Reputation: 19
While trying to remove all repeating words in a string in an example below, what should be the correct syntax to check for 1 or more repetition of the word. The following example returns
cat cat in the hat hat hat
it ignores more than one repetition in the string, only removes "in" & "the" which have been repeated only once.
>>> re.sub(r'(\b[a-z]+) \1', r'\1', 'cat cat cat in in the the hat hat hat hat hat hat')
Upvotes: 0
Views: 161
Reputation: 2406
A non regex alternative when order isn't important would be
" ".join(set(string_with_duplicates.split()))

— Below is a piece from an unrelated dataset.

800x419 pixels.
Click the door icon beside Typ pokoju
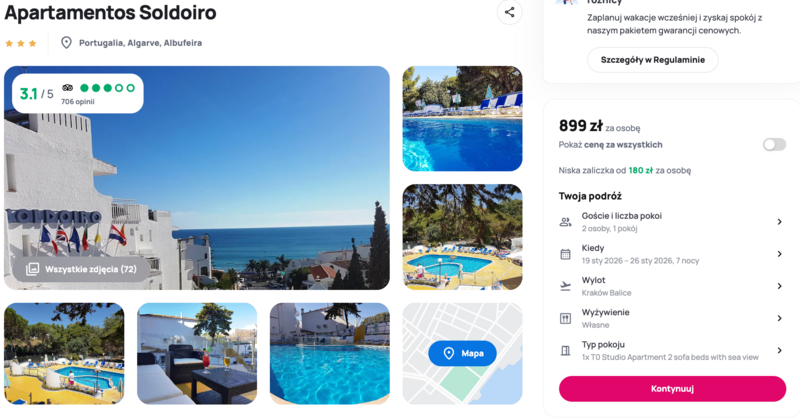coord(565,351)
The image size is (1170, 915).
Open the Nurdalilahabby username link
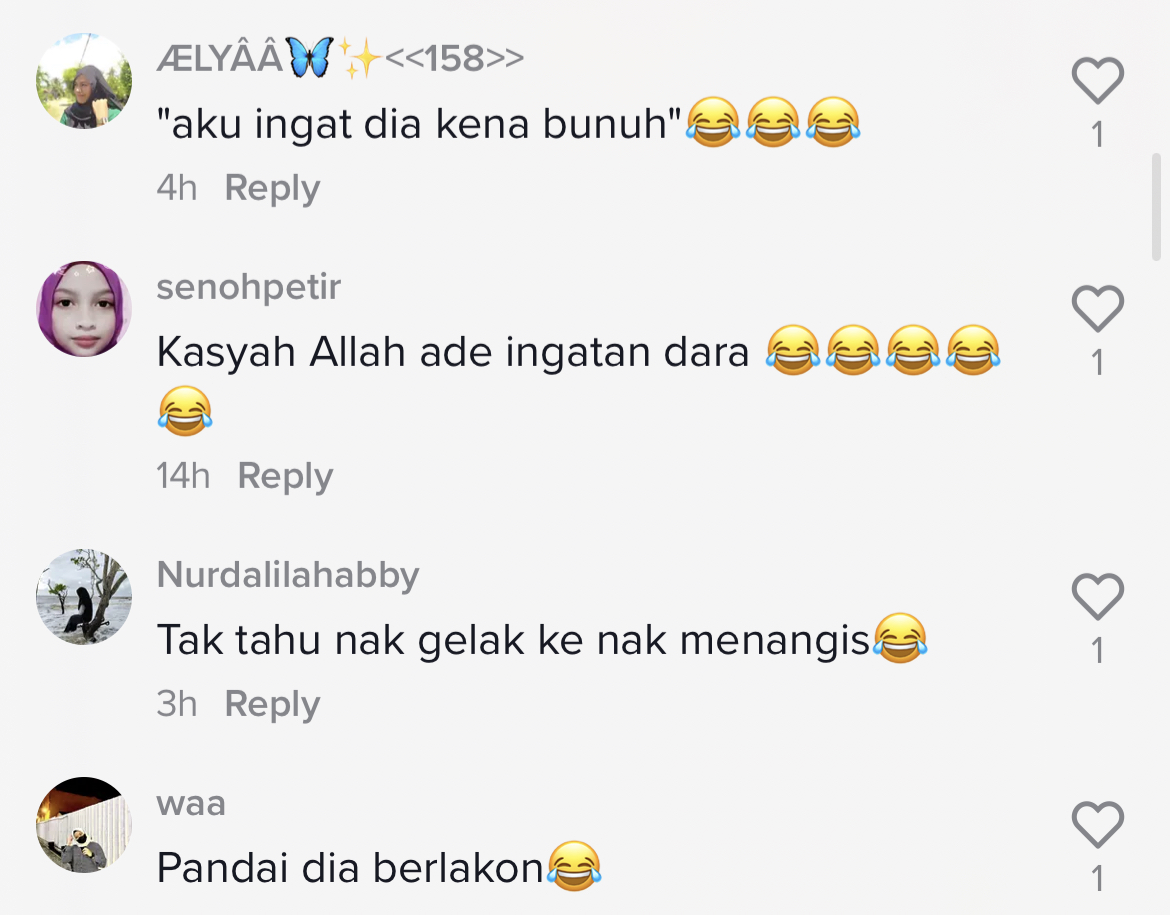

This first splits the string by whitespace, turns the returned list into a set (which removes duplicates, as each element is unique), and then joins these items back into a string.
>>> string_with_duplicates = 'cat cat cat in in the the hat hat hat hat hat hat'
>>> " ".join(set(string_with_duplicates.split()))
'the in hat cat'
If the order of the words needs to be preserved, you could write something like this
>>> unique = []
>>> for w in string_of_duplicates.split():
if not w in unique:
unique.append(w)
>>> " ".join(unique)
'cat in the hat'
Upvotes: 0
Reputation: 4138
This should print the given sentence with duplicates
check_for_repeats = 'cat cat cat in in the the hat hat hat hat hat hat'
words = check_for_repeats.split()
sentence_array = []
for i in enumerate(words[:-1]):
if i[1] != words[i[0] + 1]:
sentence_array.append(i[1])
if words[-1:] != words[-2:]:
sentence_array.append(words[-1:][0])
sentence = ' '.join(sentence_array)
print(sentence)
Upvotes: 1
Reputation: 89574
You can use this:
re.sub(r'(\b[a-z]+) (?=\1\b)', '', 'cat cat cat in in the the hat hat hat hat hat hat')
Upvotes: 0
Reputation: 781721
Try this:
re.sub(r'(\b[a-z]+)(?: \1)+', r'\1', 'cat cat cat in in the the hat hat hat hat hat hat')
The repetition operator after the back-reference will make it match multiple repetitions.
Upvotes: 0